Your assignment
Filter these records by the string "chevron", copying each line that holds it.

Recorded data

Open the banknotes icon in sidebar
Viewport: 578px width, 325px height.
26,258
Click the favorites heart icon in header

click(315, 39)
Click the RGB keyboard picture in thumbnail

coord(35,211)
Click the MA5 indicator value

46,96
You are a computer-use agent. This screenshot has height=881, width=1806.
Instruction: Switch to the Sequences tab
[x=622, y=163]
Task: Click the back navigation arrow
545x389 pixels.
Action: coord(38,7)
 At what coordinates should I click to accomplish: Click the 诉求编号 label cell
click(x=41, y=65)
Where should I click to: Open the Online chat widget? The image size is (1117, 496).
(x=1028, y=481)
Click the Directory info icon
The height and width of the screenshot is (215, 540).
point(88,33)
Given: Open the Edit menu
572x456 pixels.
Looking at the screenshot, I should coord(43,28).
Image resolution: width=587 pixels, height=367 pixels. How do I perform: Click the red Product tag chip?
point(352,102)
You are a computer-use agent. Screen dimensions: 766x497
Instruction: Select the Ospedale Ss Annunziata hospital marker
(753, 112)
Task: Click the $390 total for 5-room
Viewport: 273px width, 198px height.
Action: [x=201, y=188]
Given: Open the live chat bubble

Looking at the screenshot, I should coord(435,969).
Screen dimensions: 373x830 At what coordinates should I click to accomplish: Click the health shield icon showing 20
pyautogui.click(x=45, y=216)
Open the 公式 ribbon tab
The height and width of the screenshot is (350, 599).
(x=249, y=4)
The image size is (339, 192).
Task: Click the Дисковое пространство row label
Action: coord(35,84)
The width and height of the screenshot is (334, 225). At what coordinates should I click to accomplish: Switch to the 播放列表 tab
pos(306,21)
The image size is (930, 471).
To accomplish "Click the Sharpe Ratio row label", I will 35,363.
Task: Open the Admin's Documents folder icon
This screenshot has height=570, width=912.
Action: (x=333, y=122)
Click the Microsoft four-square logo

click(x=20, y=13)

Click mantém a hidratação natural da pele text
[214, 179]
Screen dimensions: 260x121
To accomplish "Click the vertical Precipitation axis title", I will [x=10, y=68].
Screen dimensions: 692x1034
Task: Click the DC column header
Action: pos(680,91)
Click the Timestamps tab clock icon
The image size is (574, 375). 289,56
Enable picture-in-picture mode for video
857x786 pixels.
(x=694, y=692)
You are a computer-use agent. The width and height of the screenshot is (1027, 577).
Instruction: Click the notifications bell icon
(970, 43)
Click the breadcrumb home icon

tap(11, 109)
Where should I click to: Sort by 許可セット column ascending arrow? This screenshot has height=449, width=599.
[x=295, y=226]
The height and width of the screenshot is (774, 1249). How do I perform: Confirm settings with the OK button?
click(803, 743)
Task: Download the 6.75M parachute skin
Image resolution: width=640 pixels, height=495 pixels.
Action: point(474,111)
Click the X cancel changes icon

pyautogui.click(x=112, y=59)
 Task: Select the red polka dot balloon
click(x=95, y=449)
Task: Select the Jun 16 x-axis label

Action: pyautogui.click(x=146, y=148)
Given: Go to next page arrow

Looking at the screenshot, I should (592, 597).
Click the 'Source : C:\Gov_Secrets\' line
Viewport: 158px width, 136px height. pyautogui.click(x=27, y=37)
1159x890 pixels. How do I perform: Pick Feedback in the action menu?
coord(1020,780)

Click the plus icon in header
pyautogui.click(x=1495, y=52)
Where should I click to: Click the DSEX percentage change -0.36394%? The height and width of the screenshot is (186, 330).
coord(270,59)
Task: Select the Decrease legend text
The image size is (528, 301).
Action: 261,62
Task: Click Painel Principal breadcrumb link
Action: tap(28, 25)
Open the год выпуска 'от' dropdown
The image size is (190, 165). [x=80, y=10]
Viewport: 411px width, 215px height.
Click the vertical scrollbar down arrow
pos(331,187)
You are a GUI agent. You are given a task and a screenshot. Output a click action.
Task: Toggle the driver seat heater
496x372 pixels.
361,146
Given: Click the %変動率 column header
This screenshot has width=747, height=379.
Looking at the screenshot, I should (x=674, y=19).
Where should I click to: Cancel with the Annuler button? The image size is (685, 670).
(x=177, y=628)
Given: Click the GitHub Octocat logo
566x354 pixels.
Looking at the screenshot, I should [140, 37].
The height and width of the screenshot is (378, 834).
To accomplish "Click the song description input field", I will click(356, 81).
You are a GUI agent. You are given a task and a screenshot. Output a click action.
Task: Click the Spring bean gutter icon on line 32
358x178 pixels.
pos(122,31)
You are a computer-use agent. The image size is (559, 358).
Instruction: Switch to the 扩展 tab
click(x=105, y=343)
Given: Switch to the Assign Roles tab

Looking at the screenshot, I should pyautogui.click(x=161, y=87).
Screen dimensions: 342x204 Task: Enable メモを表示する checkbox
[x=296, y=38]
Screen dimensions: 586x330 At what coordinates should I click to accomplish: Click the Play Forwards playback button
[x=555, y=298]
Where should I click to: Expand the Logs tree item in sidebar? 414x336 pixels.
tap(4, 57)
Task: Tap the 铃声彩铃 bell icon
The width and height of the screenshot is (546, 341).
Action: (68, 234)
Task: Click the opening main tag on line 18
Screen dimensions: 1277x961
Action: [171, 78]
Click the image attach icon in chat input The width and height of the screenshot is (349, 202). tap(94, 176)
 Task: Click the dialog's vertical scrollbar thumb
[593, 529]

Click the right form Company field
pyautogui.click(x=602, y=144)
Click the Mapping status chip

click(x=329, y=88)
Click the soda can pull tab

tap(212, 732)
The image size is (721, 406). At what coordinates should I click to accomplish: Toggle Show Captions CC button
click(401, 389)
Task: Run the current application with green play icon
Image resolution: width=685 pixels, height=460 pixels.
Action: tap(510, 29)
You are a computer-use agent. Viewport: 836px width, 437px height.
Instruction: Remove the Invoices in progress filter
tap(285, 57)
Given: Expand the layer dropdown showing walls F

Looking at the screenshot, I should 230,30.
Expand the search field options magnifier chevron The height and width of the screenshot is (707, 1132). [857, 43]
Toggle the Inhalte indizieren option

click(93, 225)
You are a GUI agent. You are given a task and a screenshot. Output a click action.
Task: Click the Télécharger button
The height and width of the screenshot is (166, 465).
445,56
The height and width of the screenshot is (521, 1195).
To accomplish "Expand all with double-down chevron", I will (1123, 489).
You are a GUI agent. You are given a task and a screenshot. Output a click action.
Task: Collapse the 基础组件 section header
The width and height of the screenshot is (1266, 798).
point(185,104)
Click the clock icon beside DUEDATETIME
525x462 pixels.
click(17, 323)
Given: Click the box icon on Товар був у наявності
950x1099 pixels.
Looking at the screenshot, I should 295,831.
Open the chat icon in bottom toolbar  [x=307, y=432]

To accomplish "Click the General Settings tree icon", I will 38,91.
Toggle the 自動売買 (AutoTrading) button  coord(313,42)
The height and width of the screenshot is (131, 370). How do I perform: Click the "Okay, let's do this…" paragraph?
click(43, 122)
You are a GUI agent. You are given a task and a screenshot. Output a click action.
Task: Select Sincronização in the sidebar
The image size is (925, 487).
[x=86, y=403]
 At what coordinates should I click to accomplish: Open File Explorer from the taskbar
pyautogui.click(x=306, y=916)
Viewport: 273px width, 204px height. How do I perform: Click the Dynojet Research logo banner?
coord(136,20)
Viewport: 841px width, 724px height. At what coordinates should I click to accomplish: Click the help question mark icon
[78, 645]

Output
Expand the search field options magnifier chevron The height and width of the screenshot is (707, 1132). [857, 43]
To accomplish "Expand all with double-down chevron", I will (1123, 489).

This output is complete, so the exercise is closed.